Terry Gou (郭台銘), founder of the YongLin Healthcare Foundation and chairman of Hon Hai Precision Industry Co (鴻海精密), signed an agreement on Thursday with National Taiwan University (NTU) to support the nation’s biomedical industry.
The agreement aims to recruit hundreds of senior bimedical professionals worldwide — including at least five Nobel Prize-winners — to work at the biomedical research center established by Gou. The YongLin Biomedical Engineering Center is expected to begin operations in March, and covers areas from cell therapy to radiation medicine, smart hospitals, preventive medicine and medical electronics.
“We expect the engineering center to become a leading research hub for Chinese speakers and the global biomedical industry,” Gou said at a signing ceremony, adding that his foundation will fund NT$5 billion (US$166 million) to establish the center.

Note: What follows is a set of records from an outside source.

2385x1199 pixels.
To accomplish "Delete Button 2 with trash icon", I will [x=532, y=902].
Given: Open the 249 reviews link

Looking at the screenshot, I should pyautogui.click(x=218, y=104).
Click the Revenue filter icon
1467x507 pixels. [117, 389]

In 2007, the YongLin Healthcare Foundation signed a memorandum of understanding with NTU, in which Gou promised to donate a cancer hospital to NTU and develop a biomedical engineering program. The foundation said it plans to invest NT$10 billion to build a radiation treatment center, the YongLin Biomedical Engineering Center and the cancer hospital. The hospital is scheduled to be completed by 2018.
The YongLin Healthcare Foundation has spent over its planned budget of NT$15 billion in its cooperation with NTU since 2007.
NTU president Yang Pan-chyr (楊泮池) said now is a good time to start a global recruitment project, as the center will target new technologies and equipment to help improve people’s health.